-- START Material to process --
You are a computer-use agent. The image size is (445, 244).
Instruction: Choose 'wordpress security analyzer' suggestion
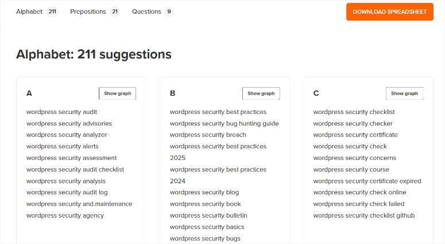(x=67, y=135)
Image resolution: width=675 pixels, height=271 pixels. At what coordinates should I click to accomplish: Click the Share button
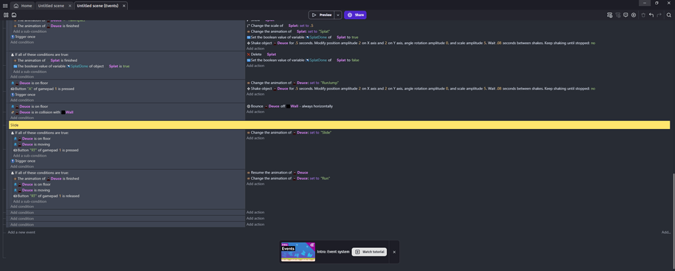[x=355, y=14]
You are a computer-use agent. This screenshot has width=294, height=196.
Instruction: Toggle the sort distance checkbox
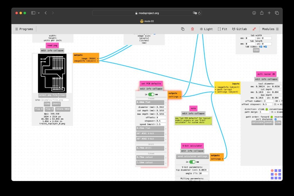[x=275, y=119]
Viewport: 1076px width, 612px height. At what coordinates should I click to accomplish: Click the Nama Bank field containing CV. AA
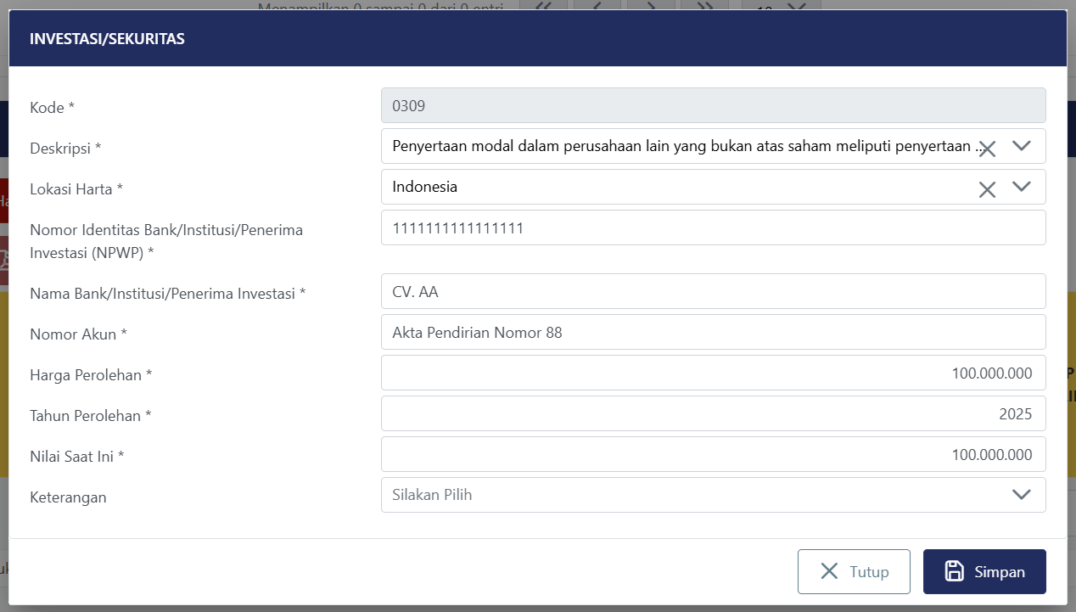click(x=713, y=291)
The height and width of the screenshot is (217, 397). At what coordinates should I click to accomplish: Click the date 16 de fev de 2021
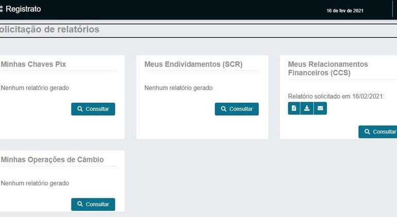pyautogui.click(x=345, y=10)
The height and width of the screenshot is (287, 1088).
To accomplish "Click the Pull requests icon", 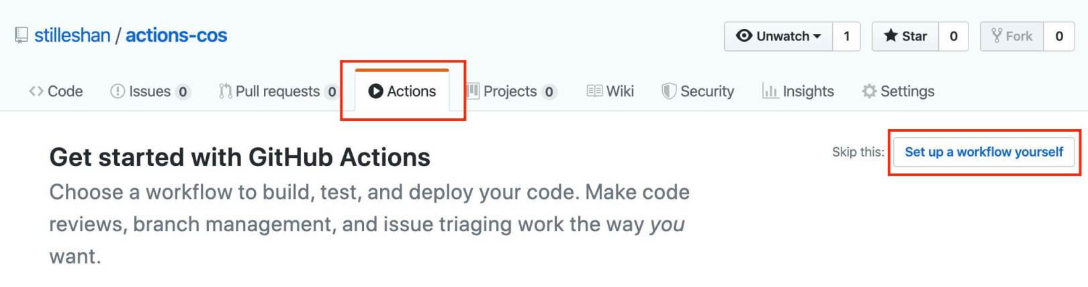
-- END Material to process --
◆ What to work on: Please find every line above that contains the word "should" and copy each one out in full.

◆ Exercise solution:
Image resolution: width=675 pixels, height=271 pixels. At what coordinates should I click to accomplish: Click the Share button
Viewport: 1076px width, 612px height. At what coordinates should I click to accomplish: Click the Nama Bank field containing CV. AA
The height and width of the screenshot is (217, 397). At what coordinates should I click to accomplish: Click the date 16 de fev de 2021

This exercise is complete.